## [Exercise directions]
Through the line that contains "Task: Toggle Kanban View to List View switch", return the data below exactly, starting at its first line; leave the rest out.

Records drawn from a dataset:
##########

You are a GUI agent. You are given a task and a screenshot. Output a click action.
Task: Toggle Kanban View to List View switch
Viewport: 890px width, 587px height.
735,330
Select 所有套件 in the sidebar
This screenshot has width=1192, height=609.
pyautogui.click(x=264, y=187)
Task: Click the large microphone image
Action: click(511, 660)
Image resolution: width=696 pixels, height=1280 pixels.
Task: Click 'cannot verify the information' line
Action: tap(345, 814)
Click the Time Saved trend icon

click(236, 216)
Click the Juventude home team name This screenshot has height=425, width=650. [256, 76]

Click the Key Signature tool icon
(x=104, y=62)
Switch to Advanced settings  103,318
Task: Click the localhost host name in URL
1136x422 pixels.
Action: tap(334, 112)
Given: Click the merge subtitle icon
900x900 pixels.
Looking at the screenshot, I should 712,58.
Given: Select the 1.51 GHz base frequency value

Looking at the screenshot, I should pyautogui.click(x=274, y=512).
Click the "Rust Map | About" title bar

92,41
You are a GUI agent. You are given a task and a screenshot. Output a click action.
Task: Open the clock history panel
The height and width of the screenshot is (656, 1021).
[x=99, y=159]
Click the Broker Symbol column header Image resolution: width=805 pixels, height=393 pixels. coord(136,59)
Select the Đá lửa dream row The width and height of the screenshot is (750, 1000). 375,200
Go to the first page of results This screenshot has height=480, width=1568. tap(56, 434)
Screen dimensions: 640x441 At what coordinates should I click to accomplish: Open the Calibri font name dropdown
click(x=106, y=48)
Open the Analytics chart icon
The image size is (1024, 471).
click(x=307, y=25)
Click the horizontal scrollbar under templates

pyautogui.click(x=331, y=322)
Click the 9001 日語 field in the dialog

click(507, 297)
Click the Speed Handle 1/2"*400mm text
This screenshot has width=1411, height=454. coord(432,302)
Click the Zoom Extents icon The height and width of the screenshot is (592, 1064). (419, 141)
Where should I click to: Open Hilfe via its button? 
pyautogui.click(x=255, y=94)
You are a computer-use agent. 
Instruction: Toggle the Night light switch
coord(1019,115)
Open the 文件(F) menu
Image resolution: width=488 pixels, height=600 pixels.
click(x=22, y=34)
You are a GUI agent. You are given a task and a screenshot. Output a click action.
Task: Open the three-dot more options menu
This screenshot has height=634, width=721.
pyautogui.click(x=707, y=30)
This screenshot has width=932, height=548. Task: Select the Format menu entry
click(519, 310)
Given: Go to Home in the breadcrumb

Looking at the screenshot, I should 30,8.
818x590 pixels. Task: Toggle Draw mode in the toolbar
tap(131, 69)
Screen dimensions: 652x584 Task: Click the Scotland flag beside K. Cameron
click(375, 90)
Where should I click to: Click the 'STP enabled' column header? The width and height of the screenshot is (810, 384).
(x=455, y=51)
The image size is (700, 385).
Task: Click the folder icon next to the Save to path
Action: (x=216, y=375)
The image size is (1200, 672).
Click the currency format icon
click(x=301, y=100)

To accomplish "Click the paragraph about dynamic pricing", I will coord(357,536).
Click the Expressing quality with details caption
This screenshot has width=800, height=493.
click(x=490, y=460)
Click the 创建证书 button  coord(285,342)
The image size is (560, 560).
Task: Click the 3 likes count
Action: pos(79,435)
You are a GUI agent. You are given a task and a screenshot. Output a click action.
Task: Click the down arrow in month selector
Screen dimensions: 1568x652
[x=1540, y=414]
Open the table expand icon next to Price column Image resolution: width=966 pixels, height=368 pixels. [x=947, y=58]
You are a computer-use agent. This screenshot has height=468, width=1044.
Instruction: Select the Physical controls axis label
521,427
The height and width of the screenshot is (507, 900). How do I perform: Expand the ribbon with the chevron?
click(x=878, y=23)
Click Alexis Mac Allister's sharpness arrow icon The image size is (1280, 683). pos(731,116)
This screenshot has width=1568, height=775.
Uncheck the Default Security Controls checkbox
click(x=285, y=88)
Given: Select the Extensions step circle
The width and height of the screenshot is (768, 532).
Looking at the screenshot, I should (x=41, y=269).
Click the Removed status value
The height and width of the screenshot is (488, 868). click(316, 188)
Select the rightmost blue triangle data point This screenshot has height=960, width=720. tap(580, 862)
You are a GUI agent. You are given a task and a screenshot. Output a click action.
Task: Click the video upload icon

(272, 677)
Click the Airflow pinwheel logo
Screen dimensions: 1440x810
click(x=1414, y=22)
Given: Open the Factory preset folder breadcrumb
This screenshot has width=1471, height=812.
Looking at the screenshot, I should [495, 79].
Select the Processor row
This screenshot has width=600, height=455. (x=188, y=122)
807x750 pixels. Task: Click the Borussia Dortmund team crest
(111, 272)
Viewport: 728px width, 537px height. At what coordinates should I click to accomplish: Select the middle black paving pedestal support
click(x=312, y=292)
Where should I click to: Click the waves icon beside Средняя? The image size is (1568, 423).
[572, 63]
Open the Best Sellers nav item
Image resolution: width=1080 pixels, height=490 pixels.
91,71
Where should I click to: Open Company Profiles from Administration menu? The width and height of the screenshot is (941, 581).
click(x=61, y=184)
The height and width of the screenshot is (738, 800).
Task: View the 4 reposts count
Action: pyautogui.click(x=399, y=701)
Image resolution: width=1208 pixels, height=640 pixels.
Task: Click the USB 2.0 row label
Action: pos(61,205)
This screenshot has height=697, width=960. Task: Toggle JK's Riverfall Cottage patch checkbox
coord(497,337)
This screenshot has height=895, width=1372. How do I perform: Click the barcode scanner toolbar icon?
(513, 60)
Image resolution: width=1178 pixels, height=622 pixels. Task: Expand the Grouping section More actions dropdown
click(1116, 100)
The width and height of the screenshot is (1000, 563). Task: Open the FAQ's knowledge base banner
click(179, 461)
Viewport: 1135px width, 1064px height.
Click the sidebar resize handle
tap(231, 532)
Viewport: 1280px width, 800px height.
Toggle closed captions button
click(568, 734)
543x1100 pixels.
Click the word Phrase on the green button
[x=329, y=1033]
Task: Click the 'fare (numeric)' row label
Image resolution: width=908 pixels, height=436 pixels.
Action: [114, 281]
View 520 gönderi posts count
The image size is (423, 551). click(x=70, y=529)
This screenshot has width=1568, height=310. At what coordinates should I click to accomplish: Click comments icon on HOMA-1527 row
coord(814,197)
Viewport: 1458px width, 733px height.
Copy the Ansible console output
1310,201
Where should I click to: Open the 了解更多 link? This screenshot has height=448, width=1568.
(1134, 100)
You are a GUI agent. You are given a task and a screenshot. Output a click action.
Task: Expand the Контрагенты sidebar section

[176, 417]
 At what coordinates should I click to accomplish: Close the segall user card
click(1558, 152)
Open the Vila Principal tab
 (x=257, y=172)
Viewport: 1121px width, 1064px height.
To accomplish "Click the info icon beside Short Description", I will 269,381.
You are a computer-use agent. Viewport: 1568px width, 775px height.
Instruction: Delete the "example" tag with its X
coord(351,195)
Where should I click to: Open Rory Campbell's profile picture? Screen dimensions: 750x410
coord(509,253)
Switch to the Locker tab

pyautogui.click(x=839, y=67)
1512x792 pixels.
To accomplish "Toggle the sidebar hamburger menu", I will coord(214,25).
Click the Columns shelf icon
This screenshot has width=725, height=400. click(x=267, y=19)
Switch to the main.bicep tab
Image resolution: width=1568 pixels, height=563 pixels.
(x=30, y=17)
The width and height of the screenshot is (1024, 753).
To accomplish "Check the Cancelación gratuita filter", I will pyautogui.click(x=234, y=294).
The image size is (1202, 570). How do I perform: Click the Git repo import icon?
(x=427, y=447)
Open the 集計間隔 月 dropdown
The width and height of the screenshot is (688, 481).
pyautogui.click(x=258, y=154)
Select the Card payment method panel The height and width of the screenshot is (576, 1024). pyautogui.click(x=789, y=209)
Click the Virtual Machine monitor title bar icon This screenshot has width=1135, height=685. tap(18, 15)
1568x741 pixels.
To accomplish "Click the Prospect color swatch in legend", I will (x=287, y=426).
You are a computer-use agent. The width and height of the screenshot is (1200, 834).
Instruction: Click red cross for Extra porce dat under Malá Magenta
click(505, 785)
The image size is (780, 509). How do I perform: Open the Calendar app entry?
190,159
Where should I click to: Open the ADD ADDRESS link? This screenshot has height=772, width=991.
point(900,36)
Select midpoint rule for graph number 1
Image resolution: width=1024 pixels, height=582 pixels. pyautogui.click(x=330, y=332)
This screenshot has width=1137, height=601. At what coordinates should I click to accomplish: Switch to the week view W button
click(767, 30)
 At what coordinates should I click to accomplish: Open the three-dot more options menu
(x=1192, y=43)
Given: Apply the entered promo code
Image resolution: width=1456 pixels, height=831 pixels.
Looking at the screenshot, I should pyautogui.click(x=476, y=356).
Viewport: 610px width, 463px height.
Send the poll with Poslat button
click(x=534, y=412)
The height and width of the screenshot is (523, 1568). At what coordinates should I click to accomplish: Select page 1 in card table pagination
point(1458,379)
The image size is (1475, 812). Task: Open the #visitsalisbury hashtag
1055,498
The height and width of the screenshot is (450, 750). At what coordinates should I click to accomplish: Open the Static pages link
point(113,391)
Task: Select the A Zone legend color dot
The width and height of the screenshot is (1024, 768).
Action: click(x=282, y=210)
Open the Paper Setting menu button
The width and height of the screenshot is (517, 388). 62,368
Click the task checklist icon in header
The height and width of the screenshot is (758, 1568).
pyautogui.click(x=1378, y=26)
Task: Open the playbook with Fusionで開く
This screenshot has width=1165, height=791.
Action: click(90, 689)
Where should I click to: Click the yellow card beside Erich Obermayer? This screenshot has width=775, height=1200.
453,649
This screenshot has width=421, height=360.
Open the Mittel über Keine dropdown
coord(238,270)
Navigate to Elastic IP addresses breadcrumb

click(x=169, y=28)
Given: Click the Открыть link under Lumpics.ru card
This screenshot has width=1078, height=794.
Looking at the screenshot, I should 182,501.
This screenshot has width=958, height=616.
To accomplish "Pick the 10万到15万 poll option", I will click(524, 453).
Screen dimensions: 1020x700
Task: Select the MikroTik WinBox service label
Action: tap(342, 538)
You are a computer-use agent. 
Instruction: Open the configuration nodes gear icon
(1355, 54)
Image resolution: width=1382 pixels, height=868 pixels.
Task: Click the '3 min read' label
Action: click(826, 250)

##########

## [Answer below]
You are a GUI agent. You are given a task and a screenshot. Output a click action.
Task: Toggle Kanban View to List View switch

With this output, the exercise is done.